Exercise directions
Your answer must be a single number: the count of lines in the records below that include the string "pixels".

Supplied records

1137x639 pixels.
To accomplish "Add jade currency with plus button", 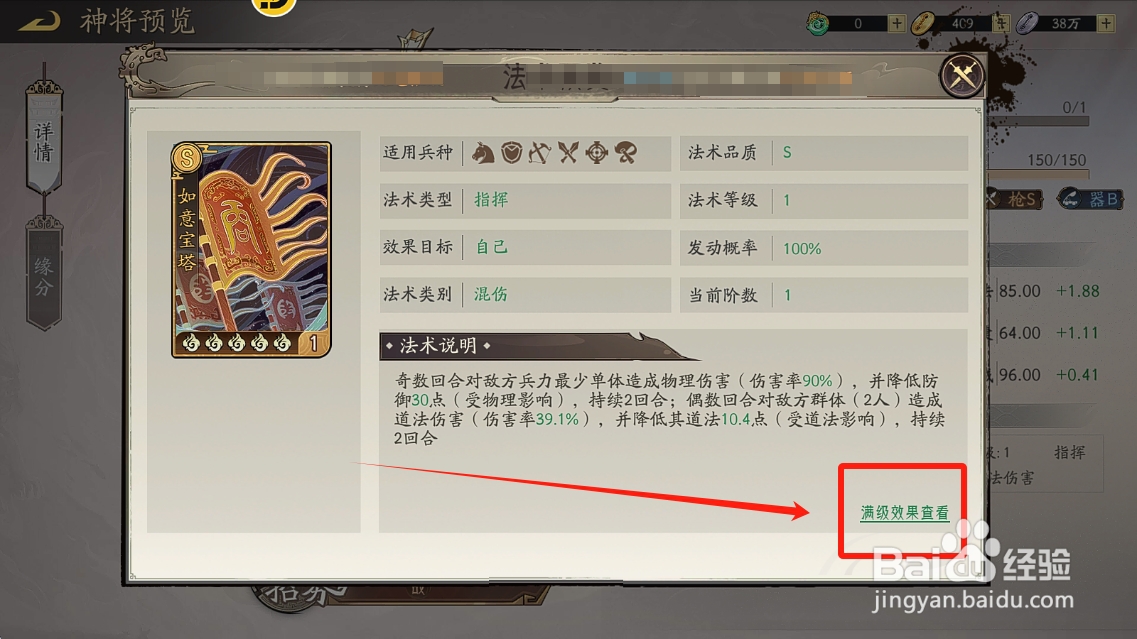I will 897,23.
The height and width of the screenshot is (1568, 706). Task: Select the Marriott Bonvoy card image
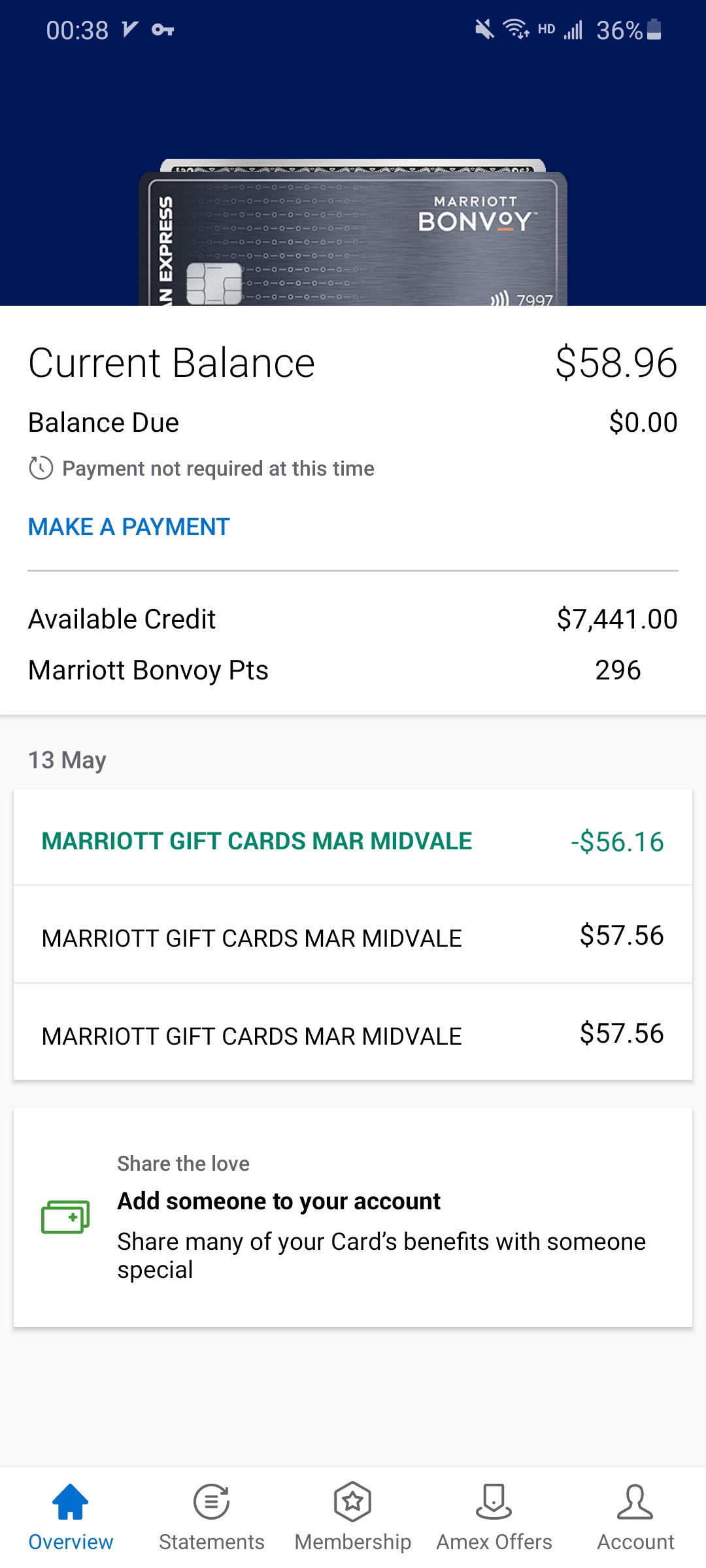353,233
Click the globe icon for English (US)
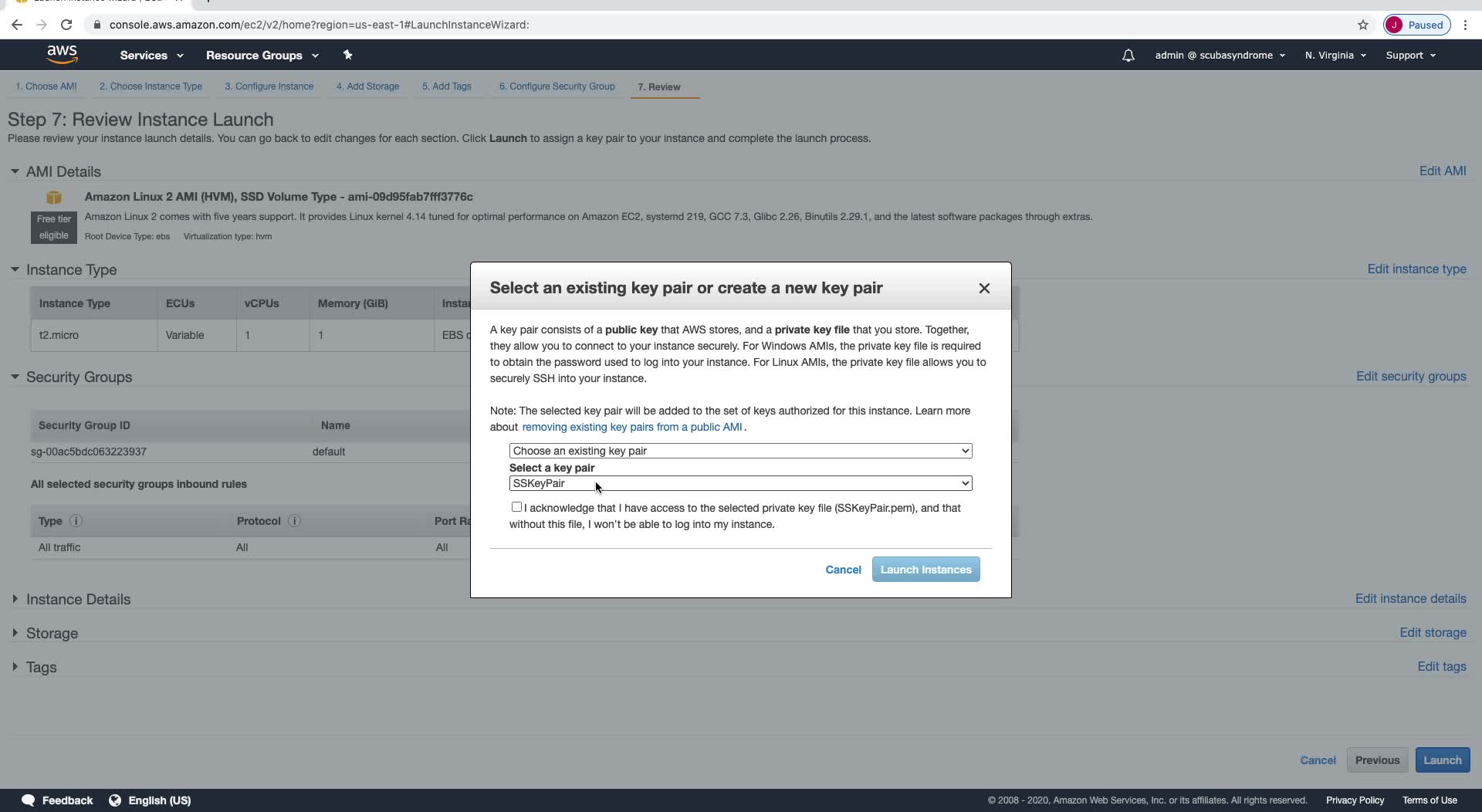The image size is (1482, 812). pos(115,800)
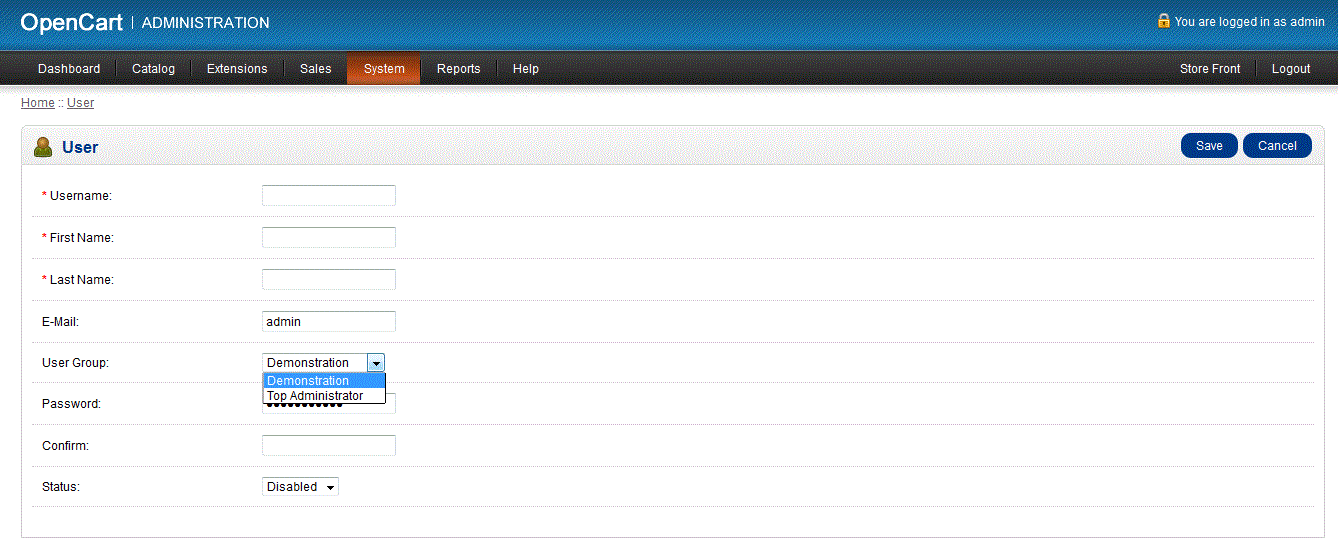The image size is (1338, 549).
Task: Focus the Username input field
Action: coord(328,196)
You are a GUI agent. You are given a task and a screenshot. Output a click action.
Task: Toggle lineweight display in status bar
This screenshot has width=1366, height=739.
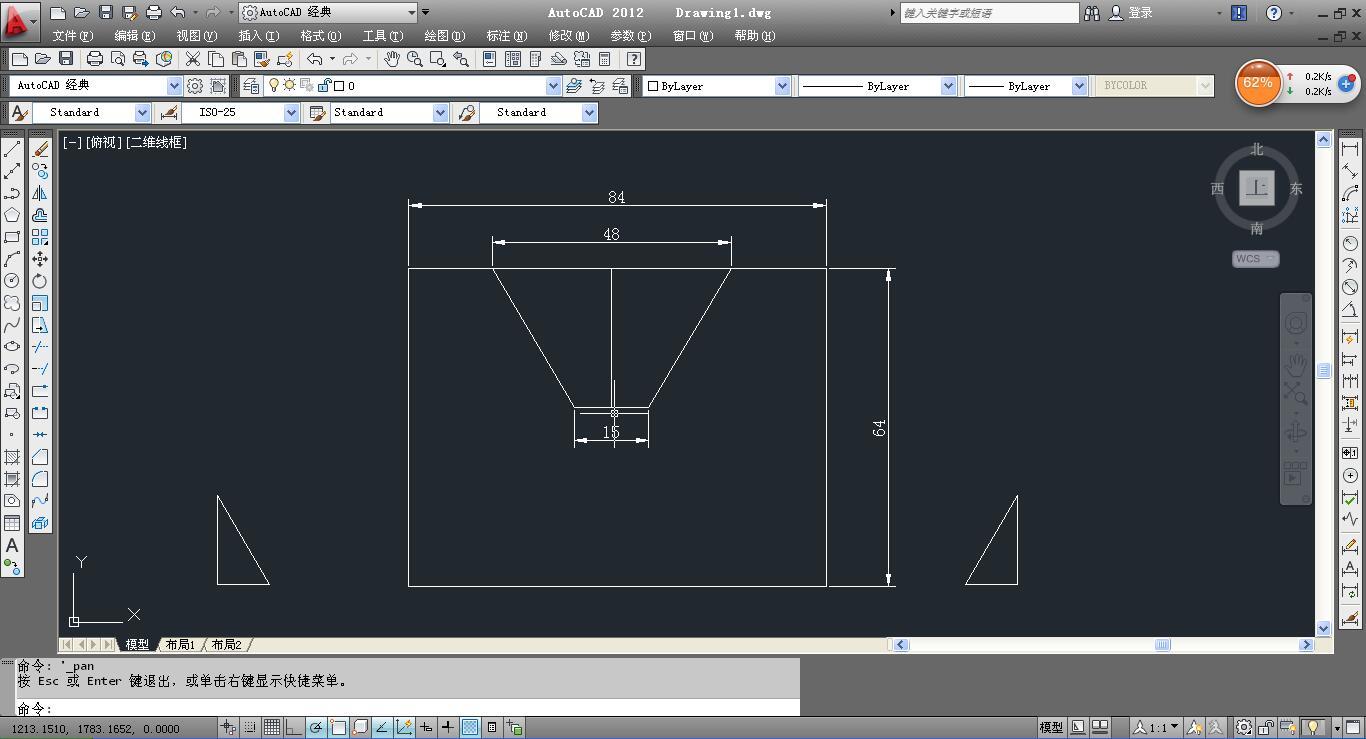447,728
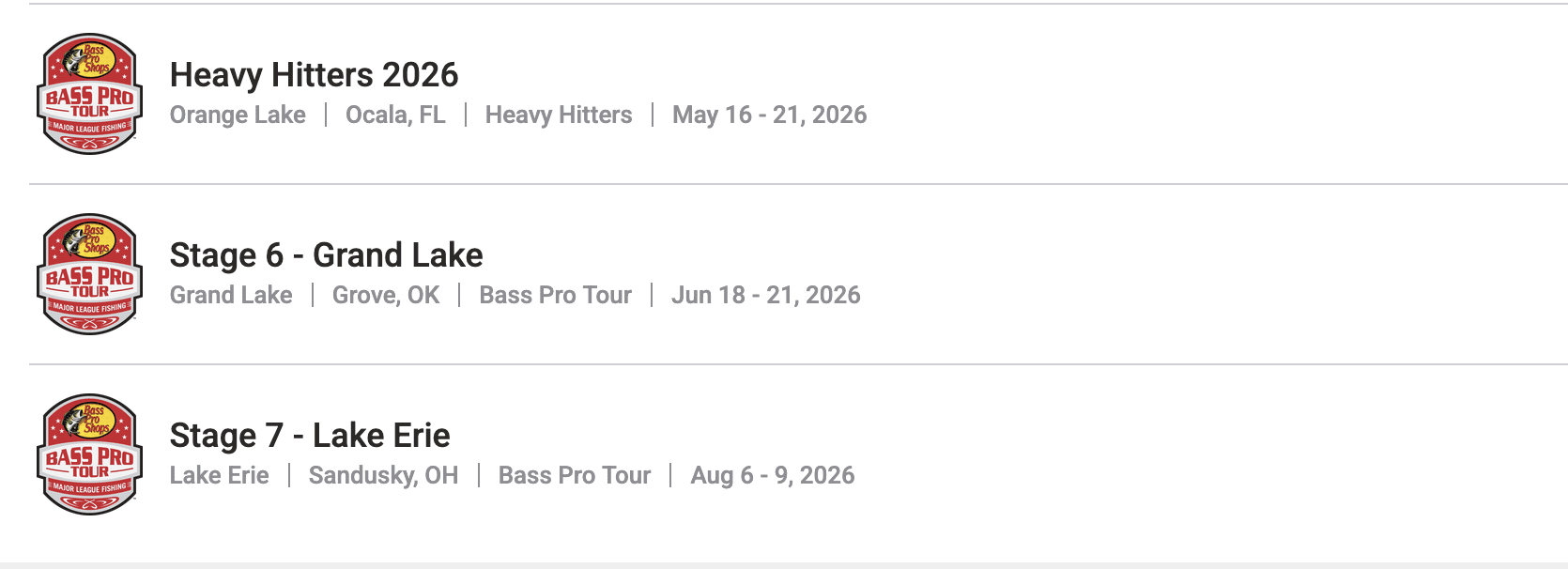The image size is (1568, 569).
Task: Click the Aug 6 - 9, 2026 date
Action: click(772, 475)
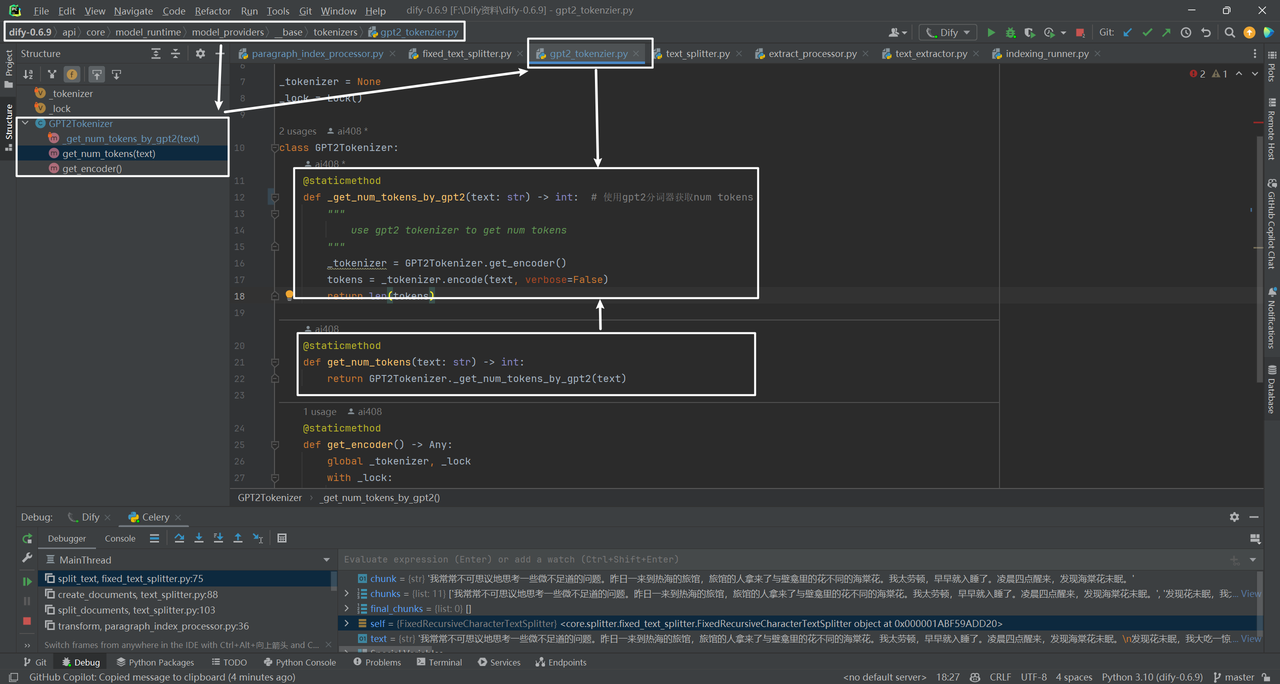This screenshot has width=1280, height=684.
Task: Click Step Into in debugger toolbar
Action: click(199, 538)
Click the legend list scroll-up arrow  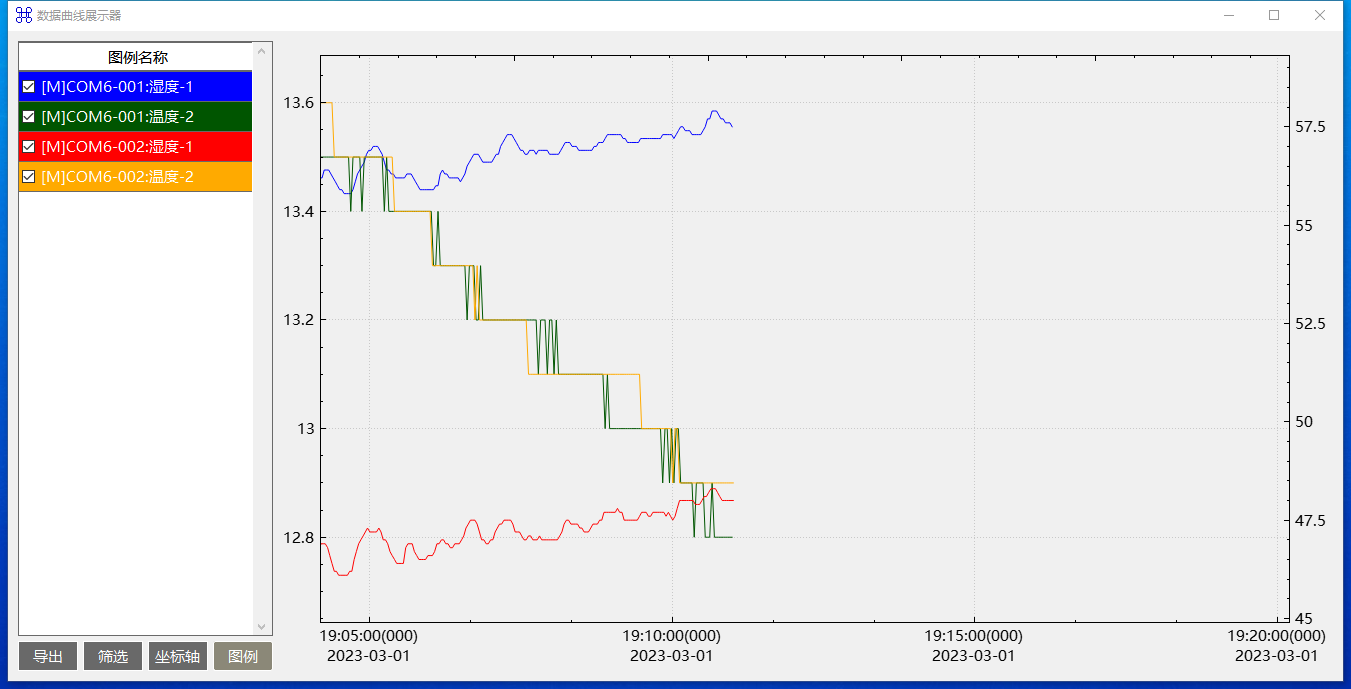(262, 50)
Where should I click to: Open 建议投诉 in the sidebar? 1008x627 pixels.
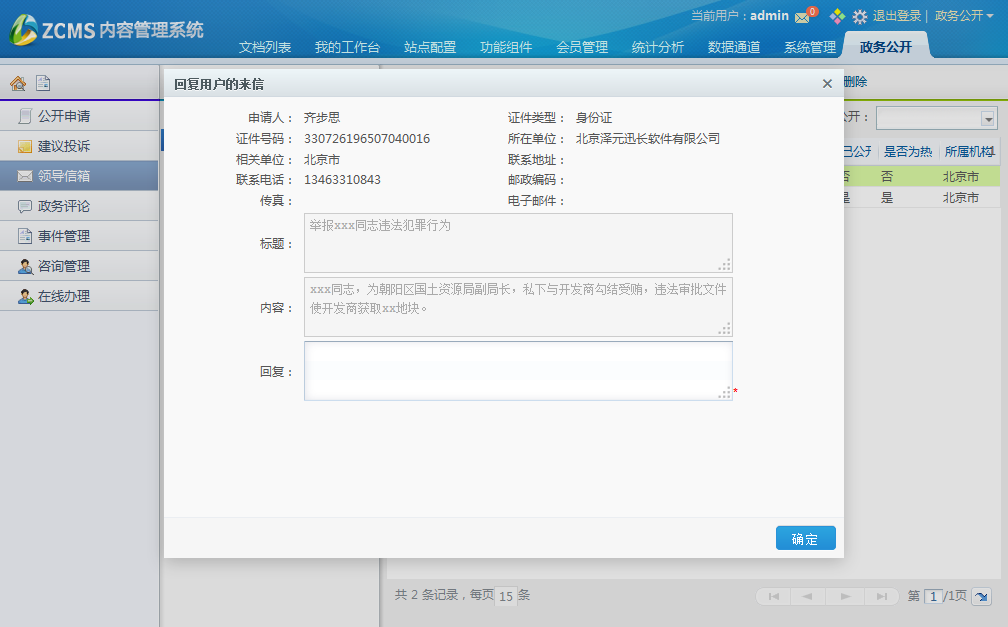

Solution for this problem
2